▶ _TAREFAS OBRIGATÓRIAS_:
(1) Responda às perguntas com base no texto sobre a greve na Renault do Paraná:
(a) Que mecanismo da legislação trabalhista Romanelli cita como forma de afastar o trabalhador por um período?
(b) De quais países vieram mensagens de apoio de organizações de trabalhadores?
(c) Em qual rede social Gleisi Hoffmann manifestou sua indignação com a montadora?
(2) Dê prosseguimento ao texto sobre a greve dos trabalhadores da Renault no Paraná, começando logo após a última frase apresentada.

▶ _TRECHO APRESENTADO_:
O primeiro-secretário da Assembleia, deputado Luiz Cláudio Romanelli (PSB), disse que há alternativas legais à demissão, e muitas empresas, de menor porte, têm encontrado soluções para manter seus empregados. “O próprio programa emergencial de manutenção de empregos é um instrumento para evitar a demissão. Temos também a própria legislação trabalhista que prevê o lay-off, quando é possível também, durante um período, afastar o trabalhador. Ou seja, dá para adotar muitas alternativas antes que tenhamos a demissão”, argumentou.
“Se a Renault quer demitir seus empregados, ela tem de abrir mão dos incentivos fiscais que recebe. Porque esse dinheiro é do povo do Paraná, e a contrapartida é a manutenção dos empregos”, defende o deputado estadual.
“Mexeu com um, mexeu com todos”
Desde que a mobilização começou, sindicatos, parlamentares e organizações de trabalhadores de outros países (Inglaterra e Coréia do Sul) transmitem mensagens de apoio pelas redes sociais.
A presidenta nacional do Partido dos Trabalhadores, Gleisi Hoffmann, manifestou em seu perfil no Twitter a indignação com a manobra da montadora. “Todo apoio à luta dos trabalhadores da Renault no Paraná! Uma empresa que recebe incentivos fiscais não pode fazer demissões, ainda mais nessa crise. Passou da hora do governador Ratinho Jr agir!”, defendeu a deputada federal pelo PT do Paraná.
Outros deputados do partido também se manifestaram. “Todo apoio e solidariedade à greve dos trabalhadores da Renault do Paraná, em luta contra centenas de demissões e a truculência da empresa”, escreveu Rui Falcão (PT-SP).

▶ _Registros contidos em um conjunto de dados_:
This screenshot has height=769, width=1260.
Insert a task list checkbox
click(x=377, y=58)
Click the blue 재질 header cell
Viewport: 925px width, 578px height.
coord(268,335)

▶ _RESPOSTAS POR TAREFA_:
(1)
(a) O lay-off.
(b) Da Inglaterra e da Coreia do Sul.
(c) No Twitter.

(2)
“A Renault recebeu vários incentivos fiscais para se instalar no Paraná. Agora, em meio à pandemia, quando o desemprego passa dos 12% e os trabalhadores estão mais desprotegidos, ela anuncia a demissão de 747 empregados. Já o governador Ratinho faz de conta que não é com ele”, lembrou Enio Verri (PT-PR).
“Não é possível que num momento tão dramático da vida nacional. Um momento que nós temos mais de 85 mil pessoas mortas pelo coronavírus, onde o desemprego ronda todas as famílias brasileiras, a Renault seja insensível e promova a demissão de 750 pessoas de forma unilateral”, lamentou o deputado estadual Tadeu Veneri (PT).
A CUT Nacional e demais centrais sindicais divulgaram nota se solidarizando com os trabalhadores. No documento, afirmam que é preciso “mostrar à sociedade a insensibilidade social da empresa, principalmente nesse sério momento de pandemia, em que as perdas de emprego e de renda são ainda muito mais preocupantes e podem levar famílias inteiras a riscos sociais muito graves”.
“Não há como admitir uma situação destas. É desumano sob qualquer ótica. Demissões já não devem existir em qualquer cenário. Com uma pandemia a situação torna-se ainda mais grave e soma-se a este fato os incentivos fiscais. É um crime contra estes trabalhadores e trabalhadoras, é um crime contra as famílias destas pessoas e é também um crime contra o contribuinte paranaense, que renunciou aos impostos para a criação de empregos”, apontou o presidente da CUT Paraná, Márcio Kieller.
Em reunião na terça (28), dirigentes sindicais que formam o movimento nacional Brasil Metalúrgico resolveram promover nesta quinta (30) uma série de atos contra as demissões em frente às concessionárias Renault de todo o país.
O Sindicato dos Metalúrgicos de Osasco e Região iniciou a onda de protestos já na terça. “Neste momento, não vamos aceitar demissões de empresas que têm condições de manter os empregos, que recebem incentivos fiscais do Brasil e mandam seu lucro para fora do país”, alertou o secretário-geral da entidade, Gilberto Almazan, durante o ato em frente a uma loja da montadora.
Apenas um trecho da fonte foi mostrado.